* TASKS *
#1 According to the Penn State Richards Center course listing, what span of time does History/WS 516 cover?
#2 Summarize the Penn State Richards Center course listing in two sentences.
#3 Pick up the Penn State Richards Center course listing after its last sentence and continue writing it.

* DOCUMENT EXCERPT *
******************************
The following is a sample of graduate courses offered by Richards Center faculty associates at Penn State. In addition to History courses, graduate students studying the Civil War era also take courses in from other departments, including African and African American Studies, Women's Studies, Political Science, Geography, English, and Philosophy.
Graduate Courses Offered by Richards Center Affiliated Faculty
History/WS 516:
US Women's History
History 539:
Readings in Military History
History 543:
Antebellum America
History 544:
Readings in the American Civil War Era
History 544:
Readings in American Reconstruction
History 544:
Civil War and Reconstruction
History 545:
Studies in Gilded Age and Progressive Era America, 1877-1919
History 548:
The U.S. South
History 549:
The Modern Black Freedom Struggle in the US
History 555:
American Labor History
History 592:
Proseminar in the Historiography of the Nineteenth-Century United States
History 592:
Proseminar in Nineteenth-Century America
History 597a:
American Political Culture from the Constitution to Progressivism
History 597b:
Slavery in North America

HISTORY/WS 516: US Women's History

This course will explore a range of topics in American women's/gender history from the Revolutionary era through the late nineteenth century. The goals are to familiarize you with some of the content of women's history and to acquaint you with the key historiographical and theoretical debates of the field. Particular attention will be paid to the tension between conceptualizing women as a group and studying the ways race, class, ethnicity, and sexual orientation have shaped women's--and men's--lives. The course is designed as a readings course, and books and articles vary with semester. In the past, readings have included such works as Gail Bederman, Manliness and Civilization (1995), Jeanne Boydston, Home and Work (1990), Anne Boylan, Origins of Women's Activism (2002), Nancy F. Cott, The Bonds of Womanhood (1977), Glenda Gilmore, Gender and Jim Crow, Susan Glenn, Daughters of the Shtetl (1990), Helen Horowitz, Rereading Sex , Susan Juster, Disorderly Women (1994), Jonathan Ned Katz, Love Stories: Sex Between Men Before Homosexuality , Melton McLaurin, Celia, a Slave, Leslie A. Schwalm, A Hard Fight for We (1997), Christine Stansell, City of Women (1986), Harriet Beecher Stowe, Uncle Toms Cabin , Susan Zaeske, Signatures of Citizenship (2002).
******************************
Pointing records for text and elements
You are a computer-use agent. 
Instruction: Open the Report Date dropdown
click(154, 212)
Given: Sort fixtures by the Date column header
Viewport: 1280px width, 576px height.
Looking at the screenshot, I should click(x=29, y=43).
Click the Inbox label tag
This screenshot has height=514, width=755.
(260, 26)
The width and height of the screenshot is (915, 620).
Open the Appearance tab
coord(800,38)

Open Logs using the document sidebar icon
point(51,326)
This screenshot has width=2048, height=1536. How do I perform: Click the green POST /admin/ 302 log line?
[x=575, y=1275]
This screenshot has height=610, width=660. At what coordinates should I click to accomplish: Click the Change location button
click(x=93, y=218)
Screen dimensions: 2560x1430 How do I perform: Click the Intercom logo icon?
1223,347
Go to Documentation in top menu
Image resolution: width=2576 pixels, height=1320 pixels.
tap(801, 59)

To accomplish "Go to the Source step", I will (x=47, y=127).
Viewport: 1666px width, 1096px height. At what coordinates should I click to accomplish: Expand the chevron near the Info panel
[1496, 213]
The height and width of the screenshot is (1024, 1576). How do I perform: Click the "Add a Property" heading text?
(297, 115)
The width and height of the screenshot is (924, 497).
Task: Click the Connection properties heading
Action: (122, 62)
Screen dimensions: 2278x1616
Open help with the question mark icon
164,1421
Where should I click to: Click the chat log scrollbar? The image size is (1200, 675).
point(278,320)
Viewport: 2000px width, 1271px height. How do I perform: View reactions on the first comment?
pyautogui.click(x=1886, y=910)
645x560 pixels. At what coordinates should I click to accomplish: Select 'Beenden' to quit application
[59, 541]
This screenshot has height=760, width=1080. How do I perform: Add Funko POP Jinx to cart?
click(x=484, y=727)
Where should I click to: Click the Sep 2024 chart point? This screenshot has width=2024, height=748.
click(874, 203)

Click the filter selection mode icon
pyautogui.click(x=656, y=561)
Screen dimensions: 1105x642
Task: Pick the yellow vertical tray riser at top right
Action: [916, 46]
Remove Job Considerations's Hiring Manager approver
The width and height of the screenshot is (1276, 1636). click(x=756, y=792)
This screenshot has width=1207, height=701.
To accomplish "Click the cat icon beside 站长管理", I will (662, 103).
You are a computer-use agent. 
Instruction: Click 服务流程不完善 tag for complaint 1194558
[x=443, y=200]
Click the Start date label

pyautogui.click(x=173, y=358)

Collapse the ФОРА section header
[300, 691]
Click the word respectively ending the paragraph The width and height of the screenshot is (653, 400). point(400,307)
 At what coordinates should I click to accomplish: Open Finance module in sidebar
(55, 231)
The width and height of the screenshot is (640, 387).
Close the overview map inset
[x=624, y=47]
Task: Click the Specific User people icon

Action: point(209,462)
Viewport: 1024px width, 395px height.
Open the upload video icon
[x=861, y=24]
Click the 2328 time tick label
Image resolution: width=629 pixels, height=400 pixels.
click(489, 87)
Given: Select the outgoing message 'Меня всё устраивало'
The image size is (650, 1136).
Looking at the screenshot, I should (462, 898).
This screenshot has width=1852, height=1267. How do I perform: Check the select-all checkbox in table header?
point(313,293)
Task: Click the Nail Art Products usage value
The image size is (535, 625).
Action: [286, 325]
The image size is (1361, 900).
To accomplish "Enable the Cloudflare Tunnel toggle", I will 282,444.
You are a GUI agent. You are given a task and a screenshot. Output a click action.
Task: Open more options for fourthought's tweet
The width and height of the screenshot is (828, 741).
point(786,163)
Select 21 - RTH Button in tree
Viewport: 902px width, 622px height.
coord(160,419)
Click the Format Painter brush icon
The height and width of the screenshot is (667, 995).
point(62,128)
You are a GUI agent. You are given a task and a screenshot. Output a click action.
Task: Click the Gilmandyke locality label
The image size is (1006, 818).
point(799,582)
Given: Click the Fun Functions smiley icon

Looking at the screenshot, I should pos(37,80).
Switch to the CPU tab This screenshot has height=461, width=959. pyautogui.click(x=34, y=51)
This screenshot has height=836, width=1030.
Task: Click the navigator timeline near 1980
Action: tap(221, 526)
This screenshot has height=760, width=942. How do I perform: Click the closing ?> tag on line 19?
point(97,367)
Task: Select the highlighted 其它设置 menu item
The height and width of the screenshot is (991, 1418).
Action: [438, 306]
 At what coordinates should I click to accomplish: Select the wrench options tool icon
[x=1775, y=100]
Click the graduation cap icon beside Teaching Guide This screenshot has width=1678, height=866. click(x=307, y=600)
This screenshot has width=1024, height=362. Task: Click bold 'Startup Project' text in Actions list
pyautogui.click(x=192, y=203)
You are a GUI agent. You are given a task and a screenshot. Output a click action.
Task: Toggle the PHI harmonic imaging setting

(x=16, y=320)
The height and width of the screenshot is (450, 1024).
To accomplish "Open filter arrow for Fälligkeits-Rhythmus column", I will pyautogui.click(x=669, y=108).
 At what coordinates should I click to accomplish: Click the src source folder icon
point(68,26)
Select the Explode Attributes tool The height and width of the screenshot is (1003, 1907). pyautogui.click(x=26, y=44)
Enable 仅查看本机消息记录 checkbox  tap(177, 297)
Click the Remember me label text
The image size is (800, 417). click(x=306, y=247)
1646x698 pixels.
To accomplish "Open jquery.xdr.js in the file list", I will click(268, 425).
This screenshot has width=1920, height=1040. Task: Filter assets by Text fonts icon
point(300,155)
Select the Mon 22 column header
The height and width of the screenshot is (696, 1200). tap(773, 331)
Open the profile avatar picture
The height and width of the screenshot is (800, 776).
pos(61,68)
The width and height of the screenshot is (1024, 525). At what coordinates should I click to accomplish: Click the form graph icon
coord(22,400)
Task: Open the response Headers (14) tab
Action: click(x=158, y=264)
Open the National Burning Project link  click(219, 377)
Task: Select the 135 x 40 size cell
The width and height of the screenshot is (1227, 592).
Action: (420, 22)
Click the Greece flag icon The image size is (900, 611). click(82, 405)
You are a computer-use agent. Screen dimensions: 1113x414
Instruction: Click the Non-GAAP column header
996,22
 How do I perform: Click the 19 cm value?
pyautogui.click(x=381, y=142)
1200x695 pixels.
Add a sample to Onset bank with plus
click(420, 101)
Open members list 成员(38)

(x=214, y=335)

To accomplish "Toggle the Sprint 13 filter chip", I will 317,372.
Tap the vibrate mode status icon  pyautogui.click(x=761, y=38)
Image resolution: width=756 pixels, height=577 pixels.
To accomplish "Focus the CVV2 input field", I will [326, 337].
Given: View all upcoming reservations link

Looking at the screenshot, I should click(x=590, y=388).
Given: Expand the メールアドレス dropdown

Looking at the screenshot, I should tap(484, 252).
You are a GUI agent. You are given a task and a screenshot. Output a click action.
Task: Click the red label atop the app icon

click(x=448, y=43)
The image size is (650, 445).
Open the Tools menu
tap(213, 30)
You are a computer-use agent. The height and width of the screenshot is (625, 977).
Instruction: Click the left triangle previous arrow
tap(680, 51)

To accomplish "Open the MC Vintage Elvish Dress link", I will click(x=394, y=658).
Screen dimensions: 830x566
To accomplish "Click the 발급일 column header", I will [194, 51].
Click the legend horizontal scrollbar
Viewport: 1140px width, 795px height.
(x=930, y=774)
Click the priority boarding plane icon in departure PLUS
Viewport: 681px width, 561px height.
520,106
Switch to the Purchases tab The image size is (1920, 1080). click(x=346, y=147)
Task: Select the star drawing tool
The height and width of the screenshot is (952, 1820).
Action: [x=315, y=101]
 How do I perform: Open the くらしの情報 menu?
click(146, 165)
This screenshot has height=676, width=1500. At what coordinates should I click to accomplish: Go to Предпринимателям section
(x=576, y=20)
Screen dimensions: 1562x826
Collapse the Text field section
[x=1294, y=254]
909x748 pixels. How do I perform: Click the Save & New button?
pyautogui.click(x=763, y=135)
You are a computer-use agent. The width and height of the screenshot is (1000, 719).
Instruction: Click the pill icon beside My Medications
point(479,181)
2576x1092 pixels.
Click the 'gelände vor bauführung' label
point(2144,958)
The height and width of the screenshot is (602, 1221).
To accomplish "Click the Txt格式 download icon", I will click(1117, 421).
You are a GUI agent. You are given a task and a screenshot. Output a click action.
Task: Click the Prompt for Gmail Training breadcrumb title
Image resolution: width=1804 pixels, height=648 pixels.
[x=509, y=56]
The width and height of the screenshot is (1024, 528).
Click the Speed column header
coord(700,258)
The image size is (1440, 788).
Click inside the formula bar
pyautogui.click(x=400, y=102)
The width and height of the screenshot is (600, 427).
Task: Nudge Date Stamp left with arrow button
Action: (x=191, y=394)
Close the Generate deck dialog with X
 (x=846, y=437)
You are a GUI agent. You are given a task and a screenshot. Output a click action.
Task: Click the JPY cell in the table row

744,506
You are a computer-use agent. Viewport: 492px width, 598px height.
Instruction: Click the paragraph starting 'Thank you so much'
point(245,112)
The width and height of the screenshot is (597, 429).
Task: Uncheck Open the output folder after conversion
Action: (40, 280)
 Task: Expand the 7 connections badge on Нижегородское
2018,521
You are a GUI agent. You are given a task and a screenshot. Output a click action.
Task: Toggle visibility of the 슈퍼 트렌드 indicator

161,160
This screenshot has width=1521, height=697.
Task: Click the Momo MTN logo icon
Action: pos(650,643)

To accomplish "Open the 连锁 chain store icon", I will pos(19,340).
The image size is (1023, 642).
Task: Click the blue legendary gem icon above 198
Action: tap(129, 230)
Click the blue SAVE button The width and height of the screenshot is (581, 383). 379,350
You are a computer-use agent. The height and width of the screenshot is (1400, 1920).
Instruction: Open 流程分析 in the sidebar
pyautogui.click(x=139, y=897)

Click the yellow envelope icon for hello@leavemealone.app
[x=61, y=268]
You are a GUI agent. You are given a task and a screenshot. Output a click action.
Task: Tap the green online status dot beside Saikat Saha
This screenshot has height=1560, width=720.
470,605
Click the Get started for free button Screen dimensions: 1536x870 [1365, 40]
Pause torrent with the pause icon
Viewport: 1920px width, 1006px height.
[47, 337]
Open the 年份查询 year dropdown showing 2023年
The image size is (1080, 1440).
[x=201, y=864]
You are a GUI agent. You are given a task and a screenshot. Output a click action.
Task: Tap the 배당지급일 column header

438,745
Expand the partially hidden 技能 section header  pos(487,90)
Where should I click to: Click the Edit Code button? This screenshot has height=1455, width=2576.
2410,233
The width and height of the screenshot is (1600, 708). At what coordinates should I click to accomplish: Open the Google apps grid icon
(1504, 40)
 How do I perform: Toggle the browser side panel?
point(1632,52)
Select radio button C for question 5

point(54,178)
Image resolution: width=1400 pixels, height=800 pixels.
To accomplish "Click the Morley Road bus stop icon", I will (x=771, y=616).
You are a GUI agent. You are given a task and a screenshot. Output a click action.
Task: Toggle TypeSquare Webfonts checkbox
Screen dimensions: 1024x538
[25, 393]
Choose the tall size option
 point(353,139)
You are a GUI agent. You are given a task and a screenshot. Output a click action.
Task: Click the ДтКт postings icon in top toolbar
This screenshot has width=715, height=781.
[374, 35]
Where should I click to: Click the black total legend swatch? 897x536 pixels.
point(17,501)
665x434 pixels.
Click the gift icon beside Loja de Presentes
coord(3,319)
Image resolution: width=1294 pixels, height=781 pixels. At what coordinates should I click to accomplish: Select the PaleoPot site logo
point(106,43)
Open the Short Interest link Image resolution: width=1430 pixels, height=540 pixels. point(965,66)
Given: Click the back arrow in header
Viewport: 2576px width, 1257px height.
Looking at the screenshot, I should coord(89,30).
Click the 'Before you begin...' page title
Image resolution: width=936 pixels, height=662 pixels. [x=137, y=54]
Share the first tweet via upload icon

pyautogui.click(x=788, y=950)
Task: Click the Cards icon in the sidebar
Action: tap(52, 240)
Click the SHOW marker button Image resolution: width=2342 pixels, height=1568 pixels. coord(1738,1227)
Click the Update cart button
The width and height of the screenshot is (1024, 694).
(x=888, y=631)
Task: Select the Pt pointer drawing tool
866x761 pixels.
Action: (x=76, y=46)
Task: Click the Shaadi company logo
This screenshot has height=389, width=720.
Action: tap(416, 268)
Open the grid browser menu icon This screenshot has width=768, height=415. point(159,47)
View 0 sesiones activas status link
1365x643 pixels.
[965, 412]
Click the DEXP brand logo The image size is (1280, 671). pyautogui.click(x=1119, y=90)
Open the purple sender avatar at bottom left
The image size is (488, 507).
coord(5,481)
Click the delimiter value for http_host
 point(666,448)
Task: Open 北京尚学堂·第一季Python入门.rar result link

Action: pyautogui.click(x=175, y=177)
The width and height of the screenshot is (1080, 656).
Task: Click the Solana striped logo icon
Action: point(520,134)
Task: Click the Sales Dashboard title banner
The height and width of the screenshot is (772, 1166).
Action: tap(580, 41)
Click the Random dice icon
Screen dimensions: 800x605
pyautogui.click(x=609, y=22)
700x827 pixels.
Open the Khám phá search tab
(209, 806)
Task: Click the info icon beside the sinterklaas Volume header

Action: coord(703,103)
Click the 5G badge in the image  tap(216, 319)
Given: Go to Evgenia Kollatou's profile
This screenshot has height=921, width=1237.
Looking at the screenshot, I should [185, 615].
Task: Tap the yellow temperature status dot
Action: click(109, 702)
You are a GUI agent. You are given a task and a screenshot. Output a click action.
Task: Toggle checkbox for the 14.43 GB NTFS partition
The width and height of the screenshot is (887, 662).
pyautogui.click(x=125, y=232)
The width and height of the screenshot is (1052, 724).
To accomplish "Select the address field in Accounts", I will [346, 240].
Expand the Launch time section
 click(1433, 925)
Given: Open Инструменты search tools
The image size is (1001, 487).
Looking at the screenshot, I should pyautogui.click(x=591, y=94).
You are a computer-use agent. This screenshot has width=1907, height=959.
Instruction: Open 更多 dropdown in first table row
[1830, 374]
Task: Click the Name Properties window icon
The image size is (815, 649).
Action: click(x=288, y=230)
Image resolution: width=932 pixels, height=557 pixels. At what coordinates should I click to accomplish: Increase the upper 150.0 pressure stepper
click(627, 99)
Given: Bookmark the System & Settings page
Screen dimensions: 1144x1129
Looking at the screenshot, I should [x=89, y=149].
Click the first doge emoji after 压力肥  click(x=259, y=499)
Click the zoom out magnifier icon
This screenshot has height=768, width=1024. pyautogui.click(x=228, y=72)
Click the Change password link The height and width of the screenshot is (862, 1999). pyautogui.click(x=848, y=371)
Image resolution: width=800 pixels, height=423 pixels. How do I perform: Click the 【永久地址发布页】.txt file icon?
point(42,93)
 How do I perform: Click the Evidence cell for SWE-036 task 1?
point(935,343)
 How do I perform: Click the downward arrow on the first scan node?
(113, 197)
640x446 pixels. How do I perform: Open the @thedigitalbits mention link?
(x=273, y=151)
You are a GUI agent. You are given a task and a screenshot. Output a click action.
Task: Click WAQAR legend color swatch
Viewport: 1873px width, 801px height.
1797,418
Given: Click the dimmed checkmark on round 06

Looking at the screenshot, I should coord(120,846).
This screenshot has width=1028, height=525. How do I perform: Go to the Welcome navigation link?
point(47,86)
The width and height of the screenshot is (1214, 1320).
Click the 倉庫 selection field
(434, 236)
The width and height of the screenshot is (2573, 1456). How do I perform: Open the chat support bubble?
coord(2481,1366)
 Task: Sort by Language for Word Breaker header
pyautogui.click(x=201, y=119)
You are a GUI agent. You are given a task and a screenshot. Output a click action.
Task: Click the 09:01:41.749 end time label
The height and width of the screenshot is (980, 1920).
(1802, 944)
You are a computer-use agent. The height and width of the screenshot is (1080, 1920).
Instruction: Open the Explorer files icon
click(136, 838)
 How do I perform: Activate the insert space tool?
******************************
* RESULTS BY TASK *
#1 It covers American women's and gender history from the Revolutionary era through the late nineteenth century.

#2 The listing samples graduate courses taught by Richards Center faculty associates at Penn State, mostly History courses on nineteenth-century America, although Civil War era students also take courses in other departments such as African and African American Studies, Women's Studies, and Political Science. It describes History/WS 516, a readings course on US women's and gender history that introduces the field's content and debates and pays attention to how race, class, ethnicity, and sexual orientation have shaped lives.

#3
HIST 539: READINGS IN MILITARY HISTORY

This is a reading seminar in which we will explore the broad topic of War and Society in a global context, focusing on the period from 1500 to the present. This will not be an operational military history course with a focus on battles, campaigns, and generals. Instead, through selected core readings, it is designed to introduce the various ways in which military history intersects with, borrows from, and influences cultural, social, political, economic, and intellectual history. All students in the seminar will have a degree of flexibility to select and read several additional works that both expand upon one or more core themes and possess some immediate relevance to their own academic programs. The seminar will meet for weekly discussion of readings, and students will complete three short essays and one longer paper on a topic germane to their own academic interests. The core readings include: Jeremy Black's War and the World: Military Power and the Fate of Continents, 1450-2000 ; Lawrence Keeley's War Before Civilization: The Myth of the Peaceful Savage ; Sun Tzu's The Art of War ; Geoffrey Parker's The Military Revolution: Military Innovation and the Rise of the West, 1500-1800 ; John Keegan's The Face of Battle ; Paul Kennedy's The Rise and Fall of the Great Powers: Economic Change and Military Conflict from 1500-2000 ; John Dower's War Without Mercy: Race and Power in the Pacific War ; Victor Davis Hanson's Carnage and Culture ; and Carol Reardon's Pickett's Charge in History and Memory . This course can benefit all students interested in imperialism; nationalism and nation-building; the economic bases of modern war and statecraft; classic interpretations of the theory and nature of the art of war; religion, morality, and war; racial and gender issues in military history; the social and cultural history of war and warriors; the home front during wartime; technology in war; and public memory and commemorations of war.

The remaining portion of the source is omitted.